When testing for two independent samples it can be difficult to estimate an expected effect size using Cohen's d. This is mainly due to the fact that we don't know if our variation is going to influence all users within our test group. Thus, you could choose a value from the table above as proxy.

In [34]:
# Sample size estimation for equal sample sizes
# Source: https://www.statmethods.net/stats/power.html
require(pwr)

# Plug-in proxy for effect size ...
effect_size <- 0.01

# ... or estimate Cohen's d based on MDE (e.g. 5% improvement)
mde <- 0.05
effect_size <- cohens_d(data_control, mde=mde)

# Estimate sample size n1 for first sample
pwr.t.test(
    d = effect_size,
    sig.level = 0.05,
    power = 0.8,
    alternative = 'two.sided'
)


     Two-sample t test power calculation 

              n = 482063
              d = 0.005706461
      sig.level = 0.05
          power = 0.8
    alternative = two.sided

NOTE: n is number in *each* group


#### Test for Two Independent Proportions
_Binomial Distributions_

As opposed to two (approximately) normally distributed independent samples you have much more control when working with proportions (e.g. conversion rates).

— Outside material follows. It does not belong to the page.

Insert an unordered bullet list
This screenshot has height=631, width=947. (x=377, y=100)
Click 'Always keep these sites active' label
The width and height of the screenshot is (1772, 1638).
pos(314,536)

Starting out from you current baseline you can simply apply the expected improvement based on your practical significance boundaries.

In [None]:
# Sample size estimation for equal sample sizes
# Source: https://www.statmethods.net/stats/power.html
require(pwr)

# Plug-in proxy for effect size ...
effect_size <- 0.01

# ... or estimate Cohen's h based on MDE (e.g. 5% improvement)
mde <- 0.05
effect_size <- cohens_h(data_control, mde=mde)

# Estimate sample size n1 for first sample
pwr.2p.test(
    h = effect_size,
    sig.level = 0.05,
    power = 0.8,
    alternative = 'two.sided'
)

### Minimum Detectable Effect Estimation

Oftentimes we find ourselves in a situation where we have __external constraints on the size of our experiment__ (e.g. number of users). Given a fixed sample size for our test and control groups we can estimate what minimum detectable effect (MDE) we need to observe in order to achieve a desired level of measurement reliability. By using the knowledge about the size of our control group and its statistical properties we can estimate the minimum effect size required to achieve a significant test result. Finally, we use the estimated effect size and translate it to a minimum detectable effect.

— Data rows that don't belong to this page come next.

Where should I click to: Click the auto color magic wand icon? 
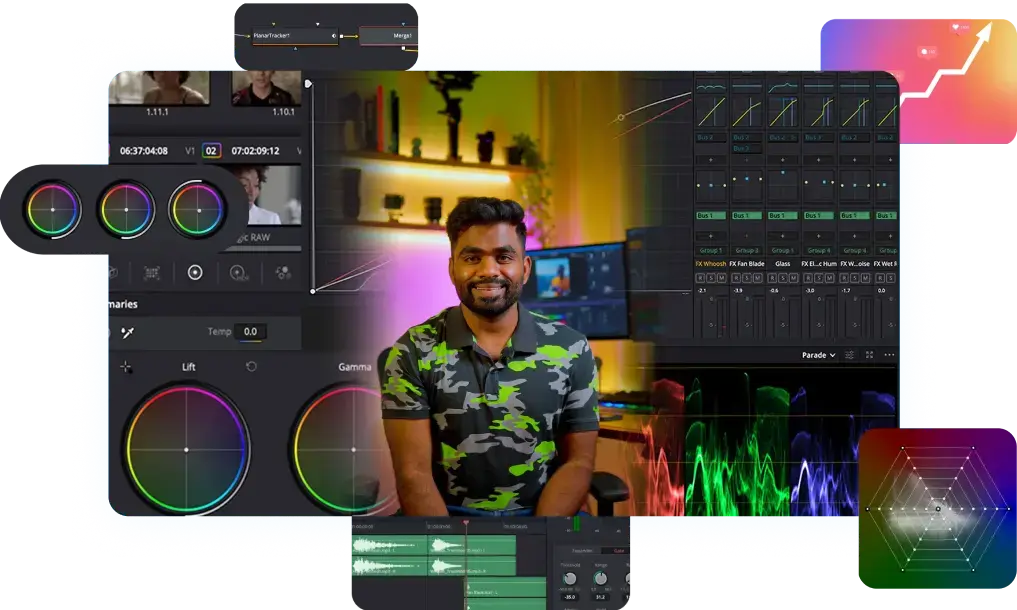(x=127, y=332)
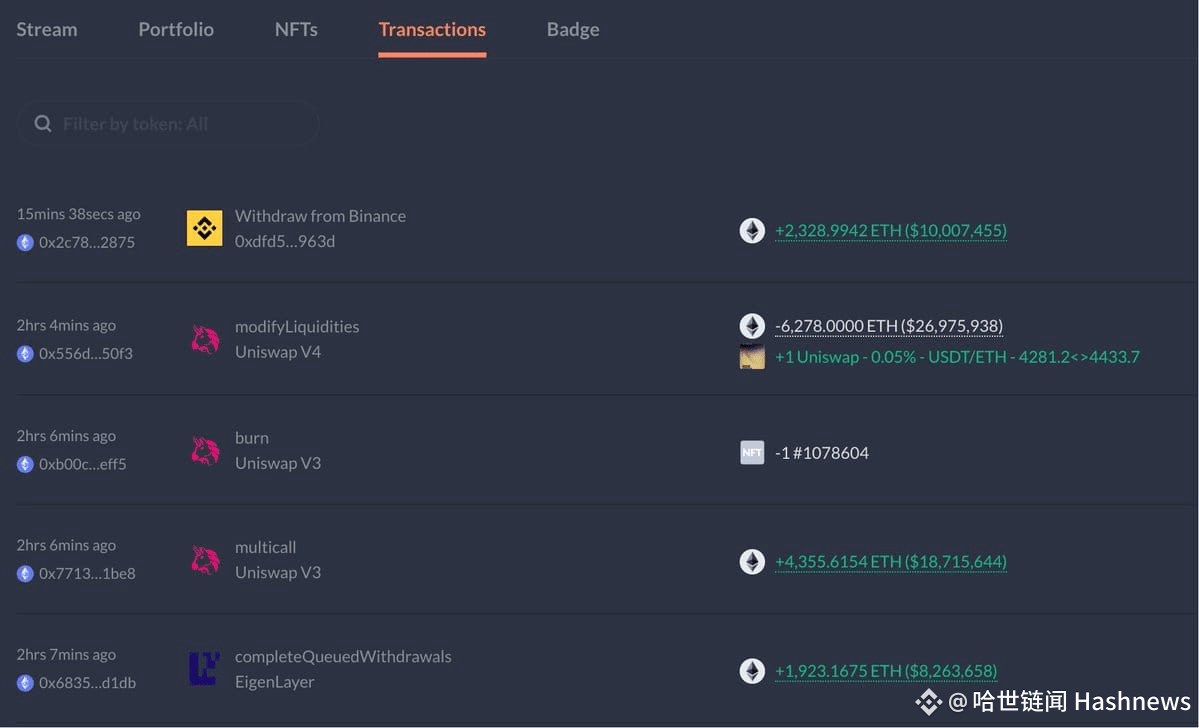Click the Uniswap unicorn icon beside modifyLiquidities
The image size is (1199, 728).
(x=205, y=340)
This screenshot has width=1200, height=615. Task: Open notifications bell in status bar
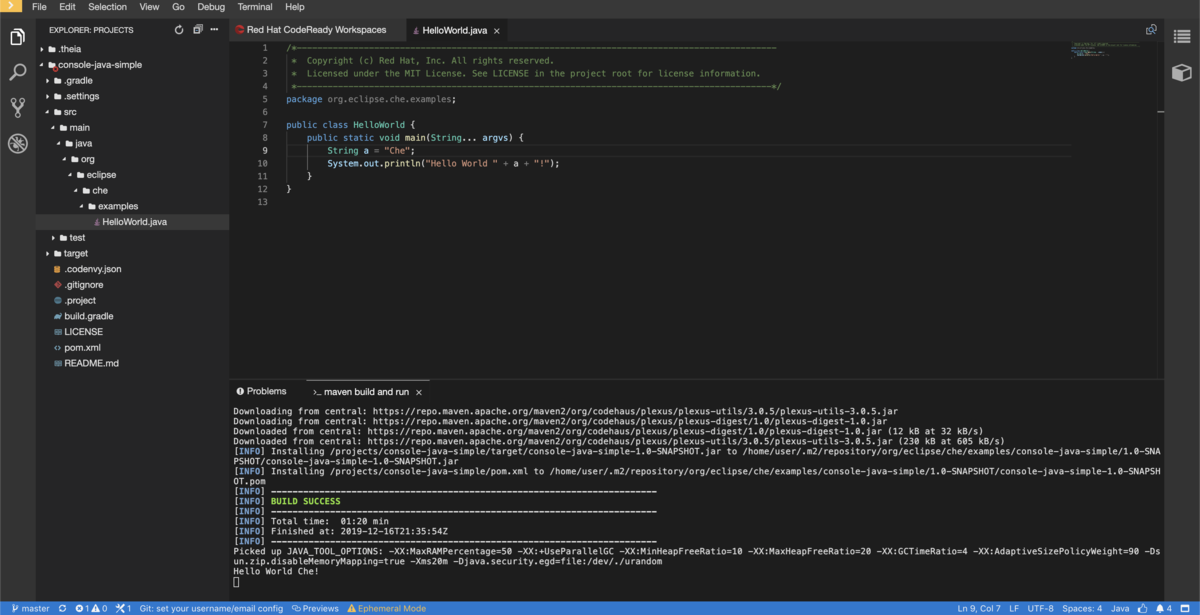point(1162,608)
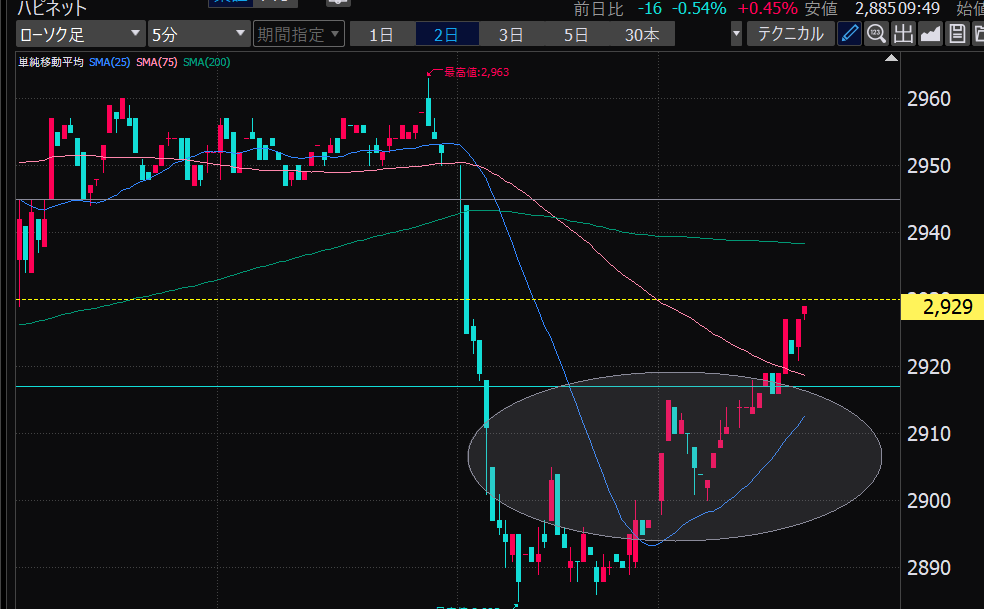Switch to the 3日 range
Viewport: 984px width, 609px height.
tap(511, 34)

#### Test for Two Independent Samples
_Normal Distributions (Approximately)_

In [30]:
# Minimum detectable effect (MDE) estimation for equal sample sizes
require(pwr)

# Function to estimatr minimum detectable effect (MDE) for two sample t-test
mde.t.test <- function(x, d){
    # Estimates minimum detectable effect for two sample t-test given Cohen's d
    #
    # Args:
    # - x: Vector with data for control group
    # - d: Cohen's d effect size measure
    #
    # Returns:
    # - mde: Minimum detectable effect
  
    # Sample size
    n1 <- max(length(x), 2)
    n2 <- n1
  
    # Pooled standard deviation assuming equal sample size and variances
    sd <- sqrt(((n1-1) * var(x) + (n2-1) * var(x)) / (n1 + n2 - 2))
  
    # Difference in means
    diff_means <- d*sd
  
    # Return MDE
    return(diff_means / mean(x))
}


# Cohen's d effect size for fixed sample size
n1 <- 10000
pwr.results <- pwr.t.test(
    n = n1,
    sig.level = 0.05,
    power = 0.8,
    alternative = 'two.sided'
)

# MDE
d <- pwr.results$d
mde.t.test(data_control, d)

#### Test for Two Independent Proportions
_Binomial Distributions_

In [29]:
# Minimum detectable effect (MDE) estimation for equal sample sizes
require(pwr)

# Minimum detectable effect (MDE) for proportions with given effect size
mde.2p.test <- function(x, h){
    # Estimates minimum detectable effect for two sample binomial test
    # given Cohen's h
    #
    # Args:
    # - x: Either vector with data for control group or control group mean
    # - h: Cohen's h effect size measure
    #
    # Returns:
    # - mde: Minimum detectable effect
  
    # Proportions
    p1 <- mean(x)
    asin.p2 <- -(h + 2*asin(sqrt(p1)))
    p2 <- sin(asin.p2 / 2) ** 2
  
    # Return MDE
    return(p2/p1)
}


# Cohen's h effect size for fixed sample size
n1 <- 100000
pwr.results <- pwr.2p.test(
    n = n1,
    sig.level = 0.05,
    power = 0.8,
    alternative = 'two.sided'
)

# MDE
h = pwr.results$h
mde.2p.test(data_control, h)